# Driveway culvert to underground pipe



## 95025 (Nov 14, 2010)

I'm wondering if this isn't the City's responsibility.


----------



## zrooster99 (Feb 19, 2010)

DrHicks... that's an interesting take on it. I'm outside of the city... but I could see how it may be the County's responsibility.


----------



## 95025 (Nov 14, 2010)

zrooster99 said:


> DrHicks... that's an interesting take on it. I'm outside of the city... but I could see how it may be the County's responsibility.


Yeah I don't know. Different municipalities can be really funny about stuff like this, especially when you're dealing with water run-off.

I'm also thinking of some friends of mine who, years ago, spent about $2800 to have a big dead Maple Tree removed from their front yard, only to have the City come by and say that the tree was in the boulevard and was their responsibility... 

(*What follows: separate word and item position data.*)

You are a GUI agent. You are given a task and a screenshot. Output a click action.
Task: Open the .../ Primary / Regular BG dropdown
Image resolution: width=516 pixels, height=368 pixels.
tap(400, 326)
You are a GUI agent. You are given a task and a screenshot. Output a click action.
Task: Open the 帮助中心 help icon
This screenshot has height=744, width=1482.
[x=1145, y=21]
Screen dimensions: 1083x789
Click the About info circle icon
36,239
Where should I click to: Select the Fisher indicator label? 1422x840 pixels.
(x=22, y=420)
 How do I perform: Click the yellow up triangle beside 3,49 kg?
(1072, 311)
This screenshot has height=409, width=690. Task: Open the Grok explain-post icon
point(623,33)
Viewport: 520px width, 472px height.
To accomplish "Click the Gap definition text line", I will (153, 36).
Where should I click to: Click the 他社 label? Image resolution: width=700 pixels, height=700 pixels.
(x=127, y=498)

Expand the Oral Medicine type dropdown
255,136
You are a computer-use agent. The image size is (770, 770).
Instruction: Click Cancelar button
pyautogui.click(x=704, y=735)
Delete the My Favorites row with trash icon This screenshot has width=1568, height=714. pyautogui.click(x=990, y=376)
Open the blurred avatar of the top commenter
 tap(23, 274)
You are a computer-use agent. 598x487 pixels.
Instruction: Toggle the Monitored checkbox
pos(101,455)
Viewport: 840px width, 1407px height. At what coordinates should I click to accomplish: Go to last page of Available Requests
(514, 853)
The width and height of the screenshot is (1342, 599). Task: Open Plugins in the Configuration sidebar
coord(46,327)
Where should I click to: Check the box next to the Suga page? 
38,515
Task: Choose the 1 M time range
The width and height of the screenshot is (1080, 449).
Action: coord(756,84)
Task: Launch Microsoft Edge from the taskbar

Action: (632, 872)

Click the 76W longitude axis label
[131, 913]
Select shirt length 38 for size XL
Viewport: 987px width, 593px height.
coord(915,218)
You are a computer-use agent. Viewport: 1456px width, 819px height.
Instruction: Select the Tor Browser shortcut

Beyond that, I really don't have any advice. Good luck!


----------



## BigD9 (Mar 10, 2011)

What size pipe is taking the water under the driveway and down the slope to the drainage area? How old is this drainage system? Who laid the pipe in the first place? Developer? If so, did the county take over responsibility for the drainage when they took over responsibility for maintaining the street? Is the pipe on your property? Is there an easement granted to county for the pipe to be on your property? Having different types of pipe is never a good idea. 

These are a few questions that just popped into my head. My first thinking is the county should own the drainage. After all, if the pipe was to clog up the cul-de-sac would flood damaging the road, or houses. Governments generally spend their money to keep this from happening and to protect their facilities. 

Good luck!


----------